What is required
Using the records below, copy exactly the part that opens with the line holding "Task: Like the post with heart icon" and closes with the line holding "Switch to the", minus the pictures.

Task inputs
-- Opening Marker --
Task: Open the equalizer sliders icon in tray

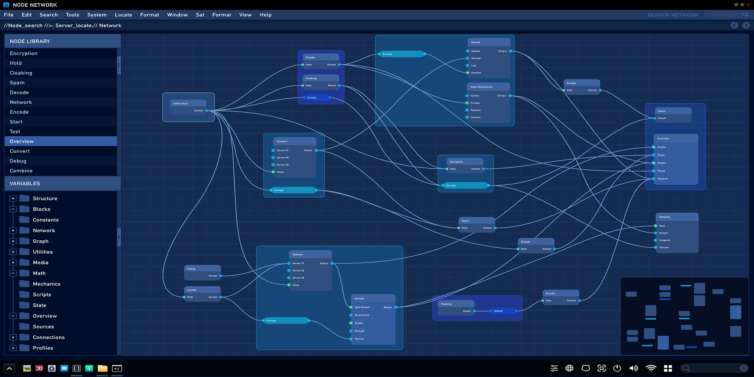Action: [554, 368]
-- Closing Marker --
-- Opening Marker --
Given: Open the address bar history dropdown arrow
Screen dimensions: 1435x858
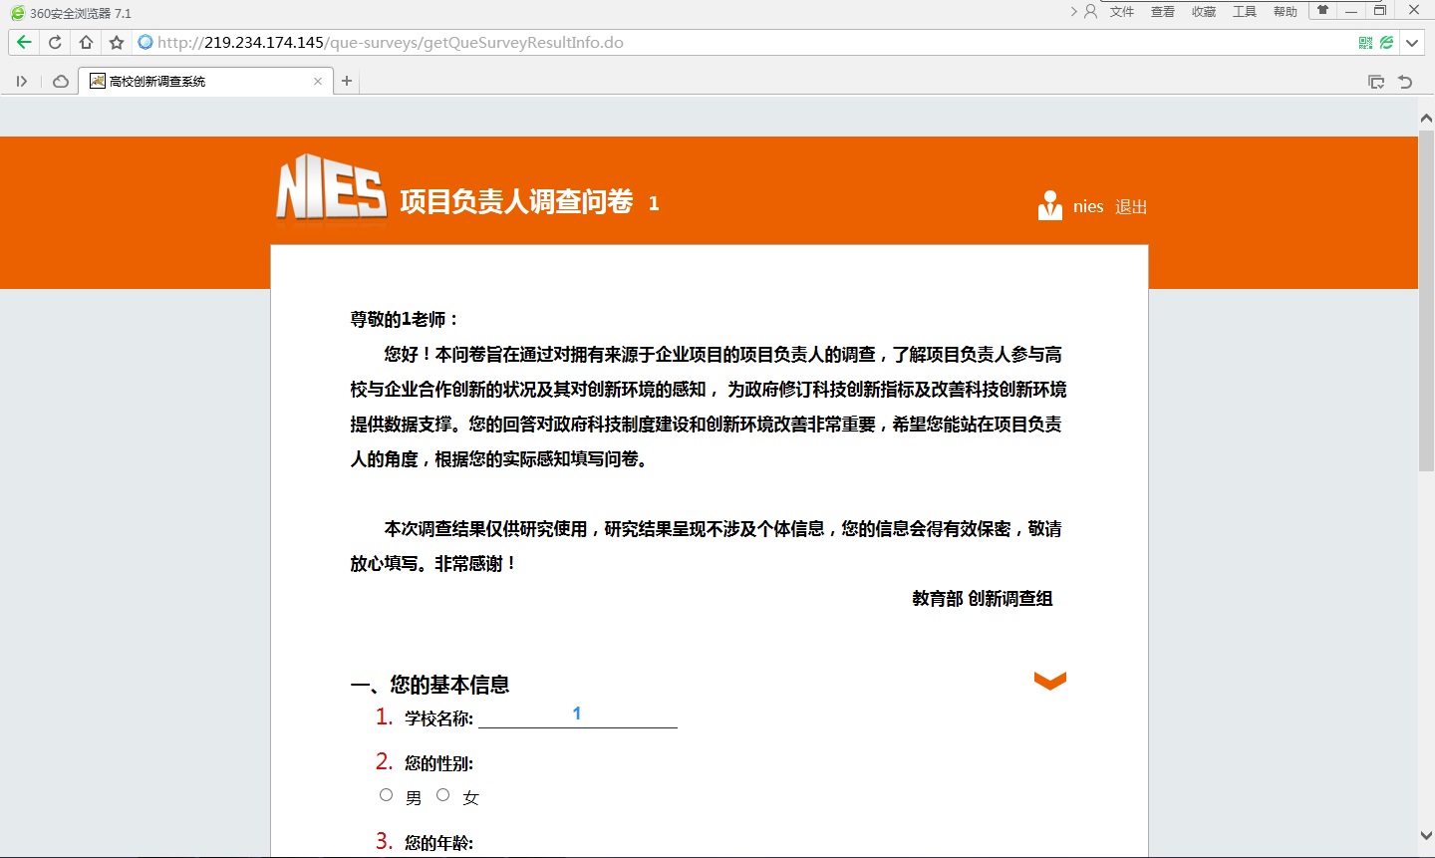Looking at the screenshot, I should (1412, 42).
-- Closing Marker --
-- Opening Marker --
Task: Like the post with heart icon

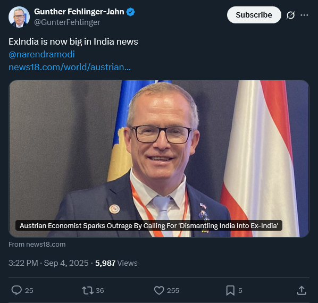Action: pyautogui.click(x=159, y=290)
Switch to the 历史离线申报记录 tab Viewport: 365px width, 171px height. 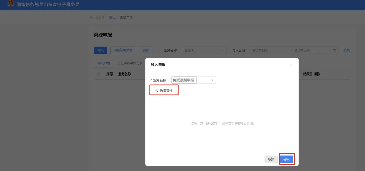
-- Closing Marker --
Answer area
Task: Like the post with heart icon

Action: pyautogui.click(x=159, y=290)
Switch to the 历史离线申报记录 tab Viewport: 365px width, 171px height. 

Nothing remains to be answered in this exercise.